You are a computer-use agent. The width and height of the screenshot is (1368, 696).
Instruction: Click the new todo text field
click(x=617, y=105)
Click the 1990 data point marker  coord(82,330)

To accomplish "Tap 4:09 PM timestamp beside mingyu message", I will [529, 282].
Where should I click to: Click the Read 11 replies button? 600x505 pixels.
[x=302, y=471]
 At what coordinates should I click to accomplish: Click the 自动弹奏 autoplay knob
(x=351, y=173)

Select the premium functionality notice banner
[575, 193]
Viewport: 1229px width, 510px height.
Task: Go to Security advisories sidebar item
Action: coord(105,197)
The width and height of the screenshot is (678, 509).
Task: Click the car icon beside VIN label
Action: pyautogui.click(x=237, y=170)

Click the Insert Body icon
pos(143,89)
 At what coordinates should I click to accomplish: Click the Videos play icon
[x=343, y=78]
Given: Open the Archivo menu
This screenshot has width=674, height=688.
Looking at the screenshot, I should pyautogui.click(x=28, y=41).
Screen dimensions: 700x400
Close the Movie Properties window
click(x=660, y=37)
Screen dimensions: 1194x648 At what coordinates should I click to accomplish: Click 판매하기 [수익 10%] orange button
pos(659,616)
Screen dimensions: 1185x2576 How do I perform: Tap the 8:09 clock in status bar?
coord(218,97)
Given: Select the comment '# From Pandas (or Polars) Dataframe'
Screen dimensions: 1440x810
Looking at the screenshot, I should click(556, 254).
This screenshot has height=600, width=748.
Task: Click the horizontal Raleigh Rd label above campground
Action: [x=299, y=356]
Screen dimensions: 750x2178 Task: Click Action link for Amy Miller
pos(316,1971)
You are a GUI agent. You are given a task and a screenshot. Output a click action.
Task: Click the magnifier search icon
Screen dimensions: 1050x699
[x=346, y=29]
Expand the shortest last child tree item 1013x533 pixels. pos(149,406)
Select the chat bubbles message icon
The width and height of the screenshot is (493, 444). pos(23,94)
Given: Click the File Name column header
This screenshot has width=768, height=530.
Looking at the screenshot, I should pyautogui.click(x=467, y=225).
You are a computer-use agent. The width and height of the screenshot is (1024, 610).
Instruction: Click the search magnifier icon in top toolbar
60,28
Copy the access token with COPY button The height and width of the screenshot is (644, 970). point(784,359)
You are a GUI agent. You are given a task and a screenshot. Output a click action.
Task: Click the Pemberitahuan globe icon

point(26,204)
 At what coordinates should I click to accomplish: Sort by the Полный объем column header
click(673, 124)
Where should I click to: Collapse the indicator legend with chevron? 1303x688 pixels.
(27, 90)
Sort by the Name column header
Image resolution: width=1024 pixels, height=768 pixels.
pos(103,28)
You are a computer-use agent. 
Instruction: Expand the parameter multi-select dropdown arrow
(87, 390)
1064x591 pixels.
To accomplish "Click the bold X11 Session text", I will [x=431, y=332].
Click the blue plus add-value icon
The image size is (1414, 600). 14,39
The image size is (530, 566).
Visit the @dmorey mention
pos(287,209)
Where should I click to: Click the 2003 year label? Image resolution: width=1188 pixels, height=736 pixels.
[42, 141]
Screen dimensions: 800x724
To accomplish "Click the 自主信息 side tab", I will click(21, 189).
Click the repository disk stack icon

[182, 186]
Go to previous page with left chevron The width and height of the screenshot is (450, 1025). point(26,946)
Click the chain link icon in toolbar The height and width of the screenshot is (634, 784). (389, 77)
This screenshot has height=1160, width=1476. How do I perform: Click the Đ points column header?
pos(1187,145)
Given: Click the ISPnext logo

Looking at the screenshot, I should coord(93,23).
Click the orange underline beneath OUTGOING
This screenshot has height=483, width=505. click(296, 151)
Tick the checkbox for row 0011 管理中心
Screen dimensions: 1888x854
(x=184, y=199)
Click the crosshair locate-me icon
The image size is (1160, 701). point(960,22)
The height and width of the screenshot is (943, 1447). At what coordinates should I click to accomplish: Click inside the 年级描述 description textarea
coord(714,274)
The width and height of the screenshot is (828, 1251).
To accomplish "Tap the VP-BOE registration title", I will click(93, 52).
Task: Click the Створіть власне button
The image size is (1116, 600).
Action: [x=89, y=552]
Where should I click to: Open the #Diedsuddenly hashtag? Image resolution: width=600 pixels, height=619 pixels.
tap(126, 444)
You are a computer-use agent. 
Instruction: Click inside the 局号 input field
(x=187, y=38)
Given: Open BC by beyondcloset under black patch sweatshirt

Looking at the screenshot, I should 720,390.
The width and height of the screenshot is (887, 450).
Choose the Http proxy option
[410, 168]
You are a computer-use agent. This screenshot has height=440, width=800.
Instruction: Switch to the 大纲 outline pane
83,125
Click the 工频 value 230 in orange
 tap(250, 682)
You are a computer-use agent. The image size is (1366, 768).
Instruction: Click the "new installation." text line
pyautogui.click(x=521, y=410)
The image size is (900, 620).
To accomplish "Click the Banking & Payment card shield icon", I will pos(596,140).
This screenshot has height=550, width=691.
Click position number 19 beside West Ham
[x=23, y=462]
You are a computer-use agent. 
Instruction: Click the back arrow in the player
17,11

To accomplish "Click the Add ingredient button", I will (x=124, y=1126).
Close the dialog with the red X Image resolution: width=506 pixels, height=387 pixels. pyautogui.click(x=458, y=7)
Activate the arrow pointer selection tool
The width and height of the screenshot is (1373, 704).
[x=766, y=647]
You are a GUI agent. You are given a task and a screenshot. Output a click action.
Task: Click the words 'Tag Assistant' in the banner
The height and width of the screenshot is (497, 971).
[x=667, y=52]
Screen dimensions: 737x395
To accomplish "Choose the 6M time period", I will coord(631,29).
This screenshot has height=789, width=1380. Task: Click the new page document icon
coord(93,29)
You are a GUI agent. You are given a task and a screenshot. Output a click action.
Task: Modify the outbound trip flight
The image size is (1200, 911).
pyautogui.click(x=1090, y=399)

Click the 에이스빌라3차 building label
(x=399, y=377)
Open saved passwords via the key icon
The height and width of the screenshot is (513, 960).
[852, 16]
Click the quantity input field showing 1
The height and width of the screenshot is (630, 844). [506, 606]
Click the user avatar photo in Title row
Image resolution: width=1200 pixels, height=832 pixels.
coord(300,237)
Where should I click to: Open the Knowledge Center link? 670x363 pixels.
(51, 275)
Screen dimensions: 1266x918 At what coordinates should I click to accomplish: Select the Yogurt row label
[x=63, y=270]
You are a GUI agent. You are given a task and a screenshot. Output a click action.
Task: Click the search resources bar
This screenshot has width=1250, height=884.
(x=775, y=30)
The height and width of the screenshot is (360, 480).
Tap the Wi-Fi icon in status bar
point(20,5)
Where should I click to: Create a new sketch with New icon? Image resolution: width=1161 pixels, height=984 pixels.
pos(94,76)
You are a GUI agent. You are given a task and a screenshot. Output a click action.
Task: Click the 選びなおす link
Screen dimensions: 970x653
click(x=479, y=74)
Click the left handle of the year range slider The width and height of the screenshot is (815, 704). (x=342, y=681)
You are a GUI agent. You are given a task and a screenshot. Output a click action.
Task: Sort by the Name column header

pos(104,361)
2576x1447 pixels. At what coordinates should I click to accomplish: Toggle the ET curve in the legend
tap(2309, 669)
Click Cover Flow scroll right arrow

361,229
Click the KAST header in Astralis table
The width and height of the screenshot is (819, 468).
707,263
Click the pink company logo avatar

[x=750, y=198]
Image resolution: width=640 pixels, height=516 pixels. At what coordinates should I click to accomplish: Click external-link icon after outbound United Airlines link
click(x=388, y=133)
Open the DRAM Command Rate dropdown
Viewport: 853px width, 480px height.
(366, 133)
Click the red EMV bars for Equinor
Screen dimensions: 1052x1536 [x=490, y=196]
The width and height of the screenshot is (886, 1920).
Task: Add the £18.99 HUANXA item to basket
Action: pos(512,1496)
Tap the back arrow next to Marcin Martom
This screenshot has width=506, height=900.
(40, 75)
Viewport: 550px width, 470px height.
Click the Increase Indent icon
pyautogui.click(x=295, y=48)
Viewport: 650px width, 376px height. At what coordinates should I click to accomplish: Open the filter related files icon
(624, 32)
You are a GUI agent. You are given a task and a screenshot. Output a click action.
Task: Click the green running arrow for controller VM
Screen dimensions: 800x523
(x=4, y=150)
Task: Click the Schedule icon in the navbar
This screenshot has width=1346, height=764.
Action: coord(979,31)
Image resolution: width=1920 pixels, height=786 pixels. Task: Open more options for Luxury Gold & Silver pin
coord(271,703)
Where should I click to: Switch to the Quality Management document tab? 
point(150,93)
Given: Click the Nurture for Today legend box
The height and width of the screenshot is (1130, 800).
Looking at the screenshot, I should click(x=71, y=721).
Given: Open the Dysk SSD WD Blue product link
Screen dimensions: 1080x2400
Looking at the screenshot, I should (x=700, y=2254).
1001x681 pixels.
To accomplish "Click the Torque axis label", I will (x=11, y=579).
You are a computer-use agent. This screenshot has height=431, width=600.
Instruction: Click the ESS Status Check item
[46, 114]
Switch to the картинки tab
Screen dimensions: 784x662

-.-.-

* **Problem description**
Look through the entries above and report each line where the string "left" occurs.

* **Task response**
Go to previous page with left chevron The width and height of the screenshot is (450, 1025). point(26,946)
Click the left handle of the year range slider The width and height of the screenshot is (815, 704). (x=342, y=681)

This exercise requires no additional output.